Казалось, за юношеские мучения жизнь оплатила Лиховскому сполна. Теперь её сладость напоминала суфле, которое, вероятно, не кончится. И семья, и творчество, и слава. Повесть за повестью, каждую «курировала» Валентина, говоря ясновидением наперёд — достаточно ли она успешна.

Трещина стала заметна далеко не сразу. Жизнь шла, машины ездили, повести писались… Андрей менялся. Если он расправил плечи, выучился блестящим манерам, красноречию и уговорил притихших за спиной чертей стать его обаянием, то Валентина застопорилась в наивном детстве. Андрей нисколько не осуждал её за сказки — нет, по-прежнему радовался, беря в руки новую рукопись. Однако трещина разрасталась и разрасталась… расколов семью восемь дней назад. Причина разрыва занимала заслуженное первое место по прозаичности.

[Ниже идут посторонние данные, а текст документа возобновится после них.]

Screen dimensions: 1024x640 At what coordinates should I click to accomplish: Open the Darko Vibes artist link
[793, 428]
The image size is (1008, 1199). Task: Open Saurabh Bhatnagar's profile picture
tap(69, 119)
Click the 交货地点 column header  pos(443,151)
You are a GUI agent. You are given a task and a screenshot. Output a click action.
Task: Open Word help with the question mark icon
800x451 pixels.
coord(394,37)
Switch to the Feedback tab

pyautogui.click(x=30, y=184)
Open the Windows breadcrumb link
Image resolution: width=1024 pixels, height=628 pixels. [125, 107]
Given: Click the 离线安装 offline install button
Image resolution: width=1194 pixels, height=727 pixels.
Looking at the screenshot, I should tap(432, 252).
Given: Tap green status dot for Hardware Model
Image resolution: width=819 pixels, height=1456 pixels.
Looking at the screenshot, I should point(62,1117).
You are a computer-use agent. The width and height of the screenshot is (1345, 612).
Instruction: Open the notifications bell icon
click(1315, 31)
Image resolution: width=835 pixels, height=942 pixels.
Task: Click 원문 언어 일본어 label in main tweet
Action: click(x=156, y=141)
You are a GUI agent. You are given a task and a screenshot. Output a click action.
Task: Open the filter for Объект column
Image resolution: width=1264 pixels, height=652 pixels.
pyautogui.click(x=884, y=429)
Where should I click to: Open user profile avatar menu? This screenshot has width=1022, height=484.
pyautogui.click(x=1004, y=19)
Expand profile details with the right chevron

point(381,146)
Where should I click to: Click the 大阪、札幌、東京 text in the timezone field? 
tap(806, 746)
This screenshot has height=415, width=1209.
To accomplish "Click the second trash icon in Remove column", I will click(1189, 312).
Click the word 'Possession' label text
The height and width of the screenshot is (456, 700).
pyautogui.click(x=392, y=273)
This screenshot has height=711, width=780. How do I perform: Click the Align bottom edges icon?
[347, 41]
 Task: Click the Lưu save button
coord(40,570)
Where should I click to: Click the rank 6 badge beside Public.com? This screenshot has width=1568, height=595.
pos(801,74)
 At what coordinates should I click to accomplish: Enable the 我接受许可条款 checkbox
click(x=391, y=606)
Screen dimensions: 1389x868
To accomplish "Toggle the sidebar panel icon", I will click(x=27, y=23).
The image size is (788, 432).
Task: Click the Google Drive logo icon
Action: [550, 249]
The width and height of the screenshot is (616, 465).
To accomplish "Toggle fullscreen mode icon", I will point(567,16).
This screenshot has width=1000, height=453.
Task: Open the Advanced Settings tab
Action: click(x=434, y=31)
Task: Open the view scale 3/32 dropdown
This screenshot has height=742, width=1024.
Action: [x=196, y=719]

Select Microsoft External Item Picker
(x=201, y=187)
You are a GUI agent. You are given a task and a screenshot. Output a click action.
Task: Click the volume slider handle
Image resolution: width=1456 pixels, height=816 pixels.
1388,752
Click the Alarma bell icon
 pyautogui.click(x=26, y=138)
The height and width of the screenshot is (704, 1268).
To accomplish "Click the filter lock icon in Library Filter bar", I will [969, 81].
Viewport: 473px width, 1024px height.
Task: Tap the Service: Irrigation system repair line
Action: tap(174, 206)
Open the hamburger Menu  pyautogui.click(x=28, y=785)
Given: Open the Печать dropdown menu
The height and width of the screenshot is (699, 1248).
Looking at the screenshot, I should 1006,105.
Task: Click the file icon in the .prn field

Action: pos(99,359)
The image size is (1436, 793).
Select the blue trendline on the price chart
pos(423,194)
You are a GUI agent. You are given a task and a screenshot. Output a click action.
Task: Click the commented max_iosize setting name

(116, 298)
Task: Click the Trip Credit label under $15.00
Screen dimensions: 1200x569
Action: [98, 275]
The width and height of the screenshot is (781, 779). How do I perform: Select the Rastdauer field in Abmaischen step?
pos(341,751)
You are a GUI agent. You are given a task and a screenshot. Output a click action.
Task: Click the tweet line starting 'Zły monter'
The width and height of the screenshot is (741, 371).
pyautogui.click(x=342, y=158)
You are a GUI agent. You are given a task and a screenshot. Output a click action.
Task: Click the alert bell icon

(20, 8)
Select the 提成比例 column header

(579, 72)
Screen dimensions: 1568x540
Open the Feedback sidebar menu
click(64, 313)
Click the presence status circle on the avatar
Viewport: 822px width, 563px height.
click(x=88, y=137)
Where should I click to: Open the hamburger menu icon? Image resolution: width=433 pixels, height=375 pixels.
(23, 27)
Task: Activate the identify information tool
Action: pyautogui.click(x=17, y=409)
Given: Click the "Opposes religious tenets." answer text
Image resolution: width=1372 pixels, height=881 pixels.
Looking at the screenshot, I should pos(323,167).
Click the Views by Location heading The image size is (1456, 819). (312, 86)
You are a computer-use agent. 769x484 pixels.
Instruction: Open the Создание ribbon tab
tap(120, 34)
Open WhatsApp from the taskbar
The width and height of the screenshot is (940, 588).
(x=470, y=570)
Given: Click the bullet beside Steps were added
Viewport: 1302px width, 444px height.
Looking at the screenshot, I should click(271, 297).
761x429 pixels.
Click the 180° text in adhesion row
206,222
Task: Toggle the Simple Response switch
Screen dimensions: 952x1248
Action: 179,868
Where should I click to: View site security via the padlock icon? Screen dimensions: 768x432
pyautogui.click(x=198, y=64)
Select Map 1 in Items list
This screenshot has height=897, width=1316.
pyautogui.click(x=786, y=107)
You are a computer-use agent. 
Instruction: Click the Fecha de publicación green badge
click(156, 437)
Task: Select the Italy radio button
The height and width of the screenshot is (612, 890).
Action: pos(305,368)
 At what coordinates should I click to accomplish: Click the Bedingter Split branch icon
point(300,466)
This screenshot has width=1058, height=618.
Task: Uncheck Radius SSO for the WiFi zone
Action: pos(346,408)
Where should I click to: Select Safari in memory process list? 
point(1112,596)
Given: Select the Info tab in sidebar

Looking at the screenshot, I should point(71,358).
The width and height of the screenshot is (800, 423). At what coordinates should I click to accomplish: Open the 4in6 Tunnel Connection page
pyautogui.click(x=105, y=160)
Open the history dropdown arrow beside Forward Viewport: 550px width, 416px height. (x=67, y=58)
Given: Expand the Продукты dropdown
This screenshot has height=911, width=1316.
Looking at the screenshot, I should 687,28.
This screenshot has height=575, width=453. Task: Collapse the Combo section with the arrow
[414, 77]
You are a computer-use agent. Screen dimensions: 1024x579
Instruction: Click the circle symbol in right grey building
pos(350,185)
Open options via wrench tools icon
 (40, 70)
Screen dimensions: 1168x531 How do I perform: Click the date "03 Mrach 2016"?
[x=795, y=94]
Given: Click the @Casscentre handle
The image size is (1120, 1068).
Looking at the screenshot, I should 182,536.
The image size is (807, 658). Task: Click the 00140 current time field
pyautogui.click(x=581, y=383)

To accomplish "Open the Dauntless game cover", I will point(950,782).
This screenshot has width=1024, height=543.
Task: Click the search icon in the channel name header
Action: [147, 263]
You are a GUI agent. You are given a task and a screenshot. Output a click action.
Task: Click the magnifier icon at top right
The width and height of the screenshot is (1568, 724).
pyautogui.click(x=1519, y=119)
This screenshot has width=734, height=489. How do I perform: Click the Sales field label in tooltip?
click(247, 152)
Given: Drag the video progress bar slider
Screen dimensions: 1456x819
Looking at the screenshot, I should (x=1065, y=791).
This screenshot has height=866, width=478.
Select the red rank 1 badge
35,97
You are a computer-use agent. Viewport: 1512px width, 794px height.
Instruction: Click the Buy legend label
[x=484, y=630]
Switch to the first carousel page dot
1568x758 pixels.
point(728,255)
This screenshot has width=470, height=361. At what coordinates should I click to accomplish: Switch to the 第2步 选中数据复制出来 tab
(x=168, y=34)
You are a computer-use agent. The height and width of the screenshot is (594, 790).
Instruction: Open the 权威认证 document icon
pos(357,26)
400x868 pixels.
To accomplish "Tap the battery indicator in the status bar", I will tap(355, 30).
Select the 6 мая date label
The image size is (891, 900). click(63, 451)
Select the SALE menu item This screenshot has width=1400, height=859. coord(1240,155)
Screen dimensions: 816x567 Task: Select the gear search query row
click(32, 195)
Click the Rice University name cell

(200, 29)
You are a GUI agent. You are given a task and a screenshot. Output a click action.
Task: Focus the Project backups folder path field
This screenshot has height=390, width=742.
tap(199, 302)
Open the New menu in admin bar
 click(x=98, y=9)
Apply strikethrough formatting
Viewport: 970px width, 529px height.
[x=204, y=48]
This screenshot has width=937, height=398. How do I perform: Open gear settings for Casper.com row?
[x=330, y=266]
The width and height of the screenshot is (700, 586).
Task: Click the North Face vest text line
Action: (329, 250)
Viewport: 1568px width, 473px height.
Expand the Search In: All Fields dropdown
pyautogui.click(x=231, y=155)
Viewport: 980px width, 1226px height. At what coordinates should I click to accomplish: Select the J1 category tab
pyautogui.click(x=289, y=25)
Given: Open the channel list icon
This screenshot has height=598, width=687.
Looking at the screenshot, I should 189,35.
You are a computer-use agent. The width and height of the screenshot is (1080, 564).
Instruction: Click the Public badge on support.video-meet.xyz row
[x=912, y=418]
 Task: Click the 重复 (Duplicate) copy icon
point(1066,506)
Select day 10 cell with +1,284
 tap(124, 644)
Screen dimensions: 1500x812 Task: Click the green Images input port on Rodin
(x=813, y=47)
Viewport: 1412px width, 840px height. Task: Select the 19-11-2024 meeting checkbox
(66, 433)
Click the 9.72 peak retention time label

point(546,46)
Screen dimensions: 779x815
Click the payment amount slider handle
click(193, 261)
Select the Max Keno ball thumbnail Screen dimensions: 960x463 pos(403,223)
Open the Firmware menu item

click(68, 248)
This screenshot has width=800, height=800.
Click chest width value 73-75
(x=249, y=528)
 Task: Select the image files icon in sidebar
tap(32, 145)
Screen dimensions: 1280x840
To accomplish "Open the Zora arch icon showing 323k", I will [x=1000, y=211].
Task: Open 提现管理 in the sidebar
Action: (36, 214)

Подноготная воздушного, милого и наивного чуда. Бесформенное, почти бесцветное внешнее обличье. Глаза и чувства Андрея получали слишком много роскоши. Переполнились. «Болото и гербарий» — в шутку окрестил излюбленную цветовую гамму жены Андрей. А от подобных шуток дело медленно, но верно шло дальше. Он, поднявшийся над внутренними противоречиями, присущими всякой творческой натуре, небогатым происхождением и юношеской привычкой пить, медленно терял терпимость. Ко всему и вся. Перестал брать жену на светские приёмы, спорил и больше не давал ей приближаться к своим рассказам. Она смиренно проглотила решение мужа и перестала помогать, молча выполняя обязанности примерной жены. Между ними наступило долгое, вязкое молчание. Валентина стала Андрею не та. И детские капризы их дочери его только раздражали. Всё валилось из рук, словно мокрая скользкая посуда. Просачивалось сквозь пальцы мелкими песчинками — то, что строилось годами. Дом Лиховских медленно терял тепло, и не помогал ни один камин. Даже старинный, сказочный.